> [Text extract]
▼

Posted by Zand-Bon on Feb 3rd, 2010 and filed under News, PLANET IRAN NEWS FOCUS, Photos. You can follow any responses to this entry through the RSS 2.0. You can leave a response or trackback to this entry

Economic index report for the second quarter of Iranian solar year 1388 (equivalent to 3rd quarter of 2009) was published yesterday.

By:  Seyed Mohammad-Sadegh Alhosseini

February 1, 2010


This quarterly report on the economic condition in the country contains some important points [to note]. Firstly, the report shows the country’s economic situation and direction in every quarter. Secondly, it moderates the expectations of the readers and economists with respect to real economic changes. That is why the report is considered a credible source for an economic evaluation and analysis. This report, like the World Bank’s report, does not portray a pleasant picture of the country’s economic state and activities.

The analysis presented in the latest edition of the report:

1) Economic growth: Finally, Iran’s rate of growth for 1387 ( Spring 2008-end of winter 2009) was officially announced. Based on the report, Iran’s Central Bank has announced the gross rate of growth in this period to be 3.2%. The growth rate is calculated by finding the sum of the Gross Domestic Product (GDP) of this year and the previous year, and dividing it by the GDP of the year in question. However, the data for Gross Domestic Product in 2008 is, unexpectedly, absent from the report. Instead, it reads “data is not available” in front of the GDP. If the growth rate is properly calculated, the GDP (the source of the calculations) should also be mentioned in the report, as it was in previous years. If the data for GDP is not available, then how was the rate of growth obtained? If the GDP is known, why is it absent from the report?

In previous years, the economic rate of growth announced by Iran’s Central Bank has not been significantly different from that reported by credible international institutions such as the World Bank. However, the rate of growth announced in this year’s report (i.e. 3.2%) is drastically different from the rate of 1% reported by the World Bank for Iran’s economy in 2009. Of course, minimal differences in these two rates is natural (given the difference between the Iranian and Western calendars- the Iranian solar calendar starts on March 21st, the first day of spring, instead of January 1st), but a difference of such a degree raises concerns when the GDP has not yet been announced.

▲

In the article on Iran's quarterly economic report, what gross rate of growth did Iran's Central Bank announce for 1387? Please answer in one sentence.

> [Supplied material]
▼

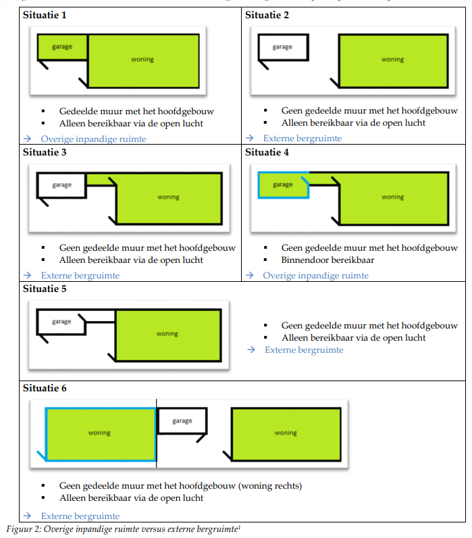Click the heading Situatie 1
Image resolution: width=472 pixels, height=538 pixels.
45,15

▲

> [Worked solution] Iran's Central Bank announced a gross rate of growth of 3.2% for 1387.